I knew the taste. I’d know it anywhere. Like sucking on the handful of coins I’d stolen from the fountain in Forsyth Park when I was nine.

It wasn’t water.

It was blood.

Then I heard the familiar whispering and felt the pressure of another body knocking into mine.

It was him again. The me who wasn’t me.

I’M WAITING.

I heard the words as I fell. I tried to respond, but when I opened my mouth, I began to choke on the river. So I thought the words, though I could barely even think.

What are you waiting for?

I felt myself sinking to the bottom. Only there was no bottom, and I kept falling and falling—

I woke up thrashing. I could still feel his hands around my neck, and the dizziness—the overwhelming feeling that the room was closing in on me. I tried to catch my breath, but the feeling wouldn’t go away. My sheets were smeared with blood, and my mouth still tasted like dirty pennies. I wadded up the top sheet and hid it under my bed. I’d have to throw it away. I couldn’t let Amma find a blood-soaked sheet in my hamper.
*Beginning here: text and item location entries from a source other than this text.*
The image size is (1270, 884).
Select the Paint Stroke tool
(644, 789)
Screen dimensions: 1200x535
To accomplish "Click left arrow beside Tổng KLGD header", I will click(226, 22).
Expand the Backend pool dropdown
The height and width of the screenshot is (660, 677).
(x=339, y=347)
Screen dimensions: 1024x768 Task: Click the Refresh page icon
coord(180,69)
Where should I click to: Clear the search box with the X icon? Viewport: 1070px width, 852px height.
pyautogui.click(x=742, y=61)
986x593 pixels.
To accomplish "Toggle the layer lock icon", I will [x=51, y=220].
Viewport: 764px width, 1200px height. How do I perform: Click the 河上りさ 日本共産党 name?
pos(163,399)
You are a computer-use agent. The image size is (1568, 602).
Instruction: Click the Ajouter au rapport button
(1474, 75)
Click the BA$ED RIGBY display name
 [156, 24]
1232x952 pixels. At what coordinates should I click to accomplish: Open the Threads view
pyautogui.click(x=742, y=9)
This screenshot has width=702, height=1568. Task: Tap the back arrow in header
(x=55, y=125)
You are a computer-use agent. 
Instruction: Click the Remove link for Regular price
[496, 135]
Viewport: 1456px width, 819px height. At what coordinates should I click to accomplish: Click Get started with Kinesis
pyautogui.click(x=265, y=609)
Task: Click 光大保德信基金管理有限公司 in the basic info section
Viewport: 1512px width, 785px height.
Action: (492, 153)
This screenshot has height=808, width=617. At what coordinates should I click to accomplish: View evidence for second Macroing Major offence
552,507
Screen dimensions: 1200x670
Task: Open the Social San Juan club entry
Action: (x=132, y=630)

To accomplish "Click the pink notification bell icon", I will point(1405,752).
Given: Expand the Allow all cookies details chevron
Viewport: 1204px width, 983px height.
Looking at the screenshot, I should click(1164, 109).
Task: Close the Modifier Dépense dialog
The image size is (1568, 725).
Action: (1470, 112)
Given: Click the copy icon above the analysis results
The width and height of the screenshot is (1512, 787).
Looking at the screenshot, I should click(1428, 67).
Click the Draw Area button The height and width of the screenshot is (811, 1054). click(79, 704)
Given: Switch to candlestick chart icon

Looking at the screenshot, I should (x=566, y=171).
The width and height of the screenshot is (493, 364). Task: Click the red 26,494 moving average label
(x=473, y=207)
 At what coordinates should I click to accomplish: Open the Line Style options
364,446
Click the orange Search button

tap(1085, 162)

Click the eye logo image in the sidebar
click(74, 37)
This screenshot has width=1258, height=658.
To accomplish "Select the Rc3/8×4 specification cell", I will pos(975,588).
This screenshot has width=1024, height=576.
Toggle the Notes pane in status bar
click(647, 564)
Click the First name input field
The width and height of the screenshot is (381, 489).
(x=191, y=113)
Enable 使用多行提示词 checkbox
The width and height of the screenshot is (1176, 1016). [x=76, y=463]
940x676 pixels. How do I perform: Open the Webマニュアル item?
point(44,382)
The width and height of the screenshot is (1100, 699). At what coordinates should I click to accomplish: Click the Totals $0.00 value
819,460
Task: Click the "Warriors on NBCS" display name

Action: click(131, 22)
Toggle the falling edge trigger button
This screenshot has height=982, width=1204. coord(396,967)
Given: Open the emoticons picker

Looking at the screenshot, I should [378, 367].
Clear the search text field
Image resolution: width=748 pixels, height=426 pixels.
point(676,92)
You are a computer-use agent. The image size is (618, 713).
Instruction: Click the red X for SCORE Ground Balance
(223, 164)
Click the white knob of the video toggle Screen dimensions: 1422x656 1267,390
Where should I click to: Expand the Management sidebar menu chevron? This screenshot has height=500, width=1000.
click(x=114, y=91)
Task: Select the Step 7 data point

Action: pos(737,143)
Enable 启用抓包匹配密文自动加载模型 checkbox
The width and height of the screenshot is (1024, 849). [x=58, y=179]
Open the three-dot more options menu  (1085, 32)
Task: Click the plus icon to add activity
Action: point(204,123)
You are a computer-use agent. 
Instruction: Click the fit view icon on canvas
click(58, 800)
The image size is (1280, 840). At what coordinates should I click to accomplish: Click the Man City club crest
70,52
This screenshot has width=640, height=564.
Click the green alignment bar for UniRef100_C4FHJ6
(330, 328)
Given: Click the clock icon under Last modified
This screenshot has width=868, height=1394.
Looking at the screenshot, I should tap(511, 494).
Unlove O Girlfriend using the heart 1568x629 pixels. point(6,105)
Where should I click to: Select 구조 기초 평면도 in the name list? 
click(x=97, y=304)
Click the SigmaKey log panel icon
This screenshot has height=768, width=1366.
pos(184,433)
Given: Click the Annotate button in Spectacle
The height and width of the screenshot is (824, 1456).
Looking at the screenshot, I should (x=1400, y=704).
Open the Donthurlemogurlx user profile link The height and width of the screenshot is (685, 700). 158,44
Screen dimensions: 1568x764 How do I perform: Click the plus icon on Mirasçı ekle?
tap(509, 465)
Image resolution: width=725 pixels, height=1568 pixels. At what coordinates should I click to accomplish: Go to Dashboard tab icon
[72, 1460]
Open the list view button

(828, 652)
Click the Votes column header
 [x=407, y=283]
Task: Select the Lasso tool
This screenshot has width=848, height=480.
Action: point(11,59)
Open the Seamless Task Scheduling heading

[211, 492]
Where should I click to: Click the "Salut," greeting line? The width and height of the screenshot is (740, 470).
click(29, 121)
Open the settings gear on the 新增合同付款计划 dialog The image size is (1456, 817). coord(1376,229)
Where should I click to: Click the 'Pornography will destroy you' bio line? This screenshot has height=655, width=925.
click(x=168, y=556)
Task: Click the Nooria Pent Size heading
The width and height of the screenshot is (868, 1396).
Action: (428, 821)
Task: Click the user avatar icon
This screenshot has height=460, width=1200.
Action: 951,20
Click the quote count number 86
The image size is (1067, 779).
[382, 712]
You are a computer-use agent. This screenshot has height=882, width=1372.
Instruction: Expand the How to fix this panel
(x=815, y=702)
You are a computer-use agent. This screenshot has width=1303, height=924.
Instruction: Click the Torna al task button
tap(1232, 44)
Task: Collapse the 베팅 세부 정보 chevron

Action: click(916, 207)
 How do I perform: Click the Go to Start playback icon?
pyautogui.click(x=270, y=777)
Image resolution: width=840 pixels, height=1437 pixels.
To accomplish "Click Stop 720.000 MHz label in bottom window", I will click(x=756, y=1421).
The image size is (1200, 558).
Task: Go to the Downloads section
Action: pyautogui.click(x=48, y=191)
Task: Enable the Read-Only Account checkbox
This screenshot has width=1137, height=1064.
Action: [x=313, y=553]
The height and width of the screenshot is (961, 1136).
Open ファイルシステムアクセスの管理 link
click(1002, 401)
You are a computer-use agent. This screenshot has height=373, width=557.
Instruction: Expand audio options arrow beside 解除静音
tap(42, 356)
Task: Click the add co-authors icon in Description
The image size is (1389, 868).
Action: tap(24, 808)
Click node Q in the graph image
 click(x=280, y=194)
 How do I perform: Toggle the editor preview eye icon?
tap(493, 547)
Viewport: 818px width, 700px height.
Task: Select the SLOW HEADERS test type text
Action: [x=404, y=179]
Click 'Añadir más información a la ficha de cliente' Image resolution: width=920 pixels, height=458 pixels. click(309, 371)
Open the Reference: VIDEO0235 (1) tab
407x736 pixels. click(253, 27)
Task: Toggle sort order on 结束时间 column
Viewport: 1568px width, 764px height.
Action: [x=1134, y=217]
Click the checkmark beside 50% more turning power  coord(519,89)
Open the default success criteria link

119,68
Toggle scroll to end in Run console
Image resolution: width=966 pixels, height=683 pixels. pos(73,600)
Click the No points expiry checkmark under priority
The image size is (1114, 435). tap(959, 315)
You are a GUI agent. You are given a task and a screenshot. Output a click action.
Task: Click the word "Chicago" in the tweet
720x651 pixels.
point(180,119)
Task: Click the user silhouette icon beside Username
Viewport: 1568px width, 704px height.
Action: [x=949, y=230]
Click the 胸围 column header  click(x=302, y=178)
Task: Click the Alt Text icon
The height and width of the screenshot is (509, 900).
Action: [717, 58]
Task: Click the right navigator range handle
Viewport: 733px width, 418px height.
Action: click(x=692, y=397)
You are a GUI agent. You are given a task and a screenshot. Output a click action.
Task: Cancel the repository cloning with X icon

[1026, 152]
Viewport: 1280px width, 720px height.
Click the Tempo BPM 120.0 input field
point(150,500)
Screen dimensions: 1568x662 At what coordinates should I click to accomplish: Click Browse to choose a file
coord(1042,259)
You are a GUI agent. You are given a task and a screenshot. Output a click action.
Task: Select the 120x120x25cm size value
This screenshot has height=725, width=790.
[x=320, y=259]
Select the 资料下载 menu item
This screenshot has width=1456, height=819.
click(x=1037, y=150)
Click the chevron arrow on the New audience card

Lucille jumped onto the bed, her head cocked to one side.
Siamese cats had a way of looking at you like they were disappointed. Lucille had it down.

“What are you staring at?” I pushed my sweaty hair out of my eyes, the salt from my sweat mixing with the salt from the blood.

I couldn’t make sense of the dreams, but I wasn’t going to be able to go back to sleep.

So I called the one person I knew who would be awake.

Link climbed through my window twenty minutes later. He hadn’t worked up the nerve to try Traveling yet, ripping through space and materializing wherever he wanted, but he was still pretty stealth.